> I think I have proven to myself that when a new record is added to
> a table it is added to the end of the table. Also, when a record
> in a table is updated it is also moved to the bottom of the table.
Not necessarily. Other things like vacuums, other users in-progress
transactions/rollbacks, etc. will influence things as well.
For instance, say you are the only user of your database and you start
with a new table, insert 1000 records, delete the first 900 you
entered then vacuum the table (freeing the unused space for reuse but
not returning it to the filesystem).
Now if you insert a new record and "select * from yourtable" the new
record will probably be at the top (depending on record size, block
sizes, etc.).
Now while I would suspect this indicates that the record is physically
at the beginning of the database's on-disk file, the fact that it
appears first in the output is no proof of this because whenever a
behavior is not specified by the SQL specs or explicitly by the user
query it is left to the "whim" of the database. Without an "order by"

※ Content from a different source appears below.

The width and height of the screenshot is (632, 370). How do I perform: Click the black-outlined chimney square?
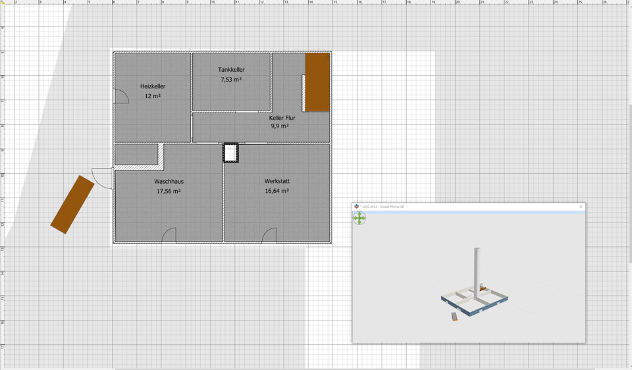click(230, 153)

there is no guarantee what the output order will be nor whether the
behavior will remain constant from version to version.
There is not necessarily a 1:1 correlation between tables and indexes
and files on the disk. The DB designers can merge, split, scatter,
buffer, etc. the data onto disk(s) in whatever way gets the job done.
It's up to the user to explicitly request the order of attributes and
tuples where that is necessary.
> Can someone tell me when the indexes on the columns in the table
> are updated. Is the insertion of an index record inserted before
> the new record is added to the bottom of the table? Or is the new
> record added to the table first and then the databse figures out
> the insertion in the index? Thanks in advance.
I can't. But just like the above, it's up to the internal design of
the DB (and with the solution of the index-growth problem promised
for 7.4 the internal behavior of indexes will most likely change).